* **Set tasks**
A. Repeat everything in the Mavletbaeva interview from "Tell us a little" down to "this other background.".
B. In the Mavletbaeva interview, how old is her daughter?

* **Selected passage**
▽
When Yuliya Mavletbaeva came to Beijing from Tajikistan eight years ago, she arrived with a suitcase, USD 300, and a degree in international business that she didn’t plan on using. During her time here she has pursued her passions for education and community, working mostly in preschools. But since having a child of her own she has reinvented her career and begun teaching a range of classes for moms and their kids under the moniker Family Fun with Yuliya. Not only has this venture allowed her to integrate her work with her private life, it has also finally given her a chance to apply her business knowledge. Agenda sat down with Mavletbaeva to find out about life as a mommy-preneur, and how to build a family-centered company.
Tell us a little bit about yourself I’ve been living in Beijing for eight years, ever since I finished at university. I came with a degree in international business, but I’ve never used it. When I got here I started teaching English, teaching kids, working in preschools, and things like that. Basically everything I’ve been doing in my eight years here has had to do with kids, but I was never “in business.” Then I had my daughter, who is twenty-one months old now. And since then I decided to combine my business skills with being a mom and having all of this other background.
△
* **Collected material**
▽
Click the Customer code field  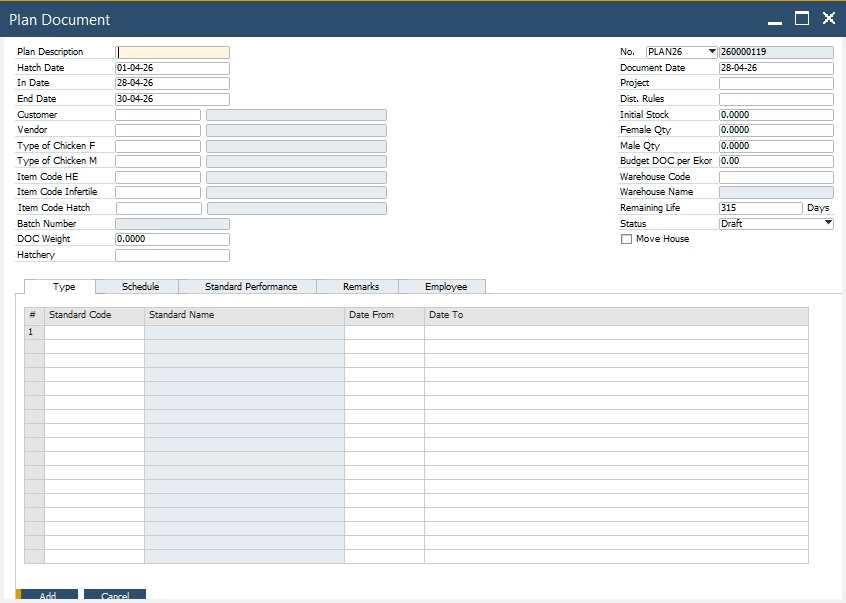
△
* **Per-task outputs**
A.
Tell us a little bit about yourself I’ve been living in Beijing for eight years, ever since I finished at university. I came with a degree in international business, but I’ve never used it. When I got here I started teaching English, teaching kids, working in preschools, and things like that. Basically everything I’ve been doing in my eight years here has had to do with kids, but I was never “in business.” Then I had my daughter, who is twenty-one months old now. And since then I decided to combine my business skills with being a mom and having all of this other background.

B. Twenty-one months old.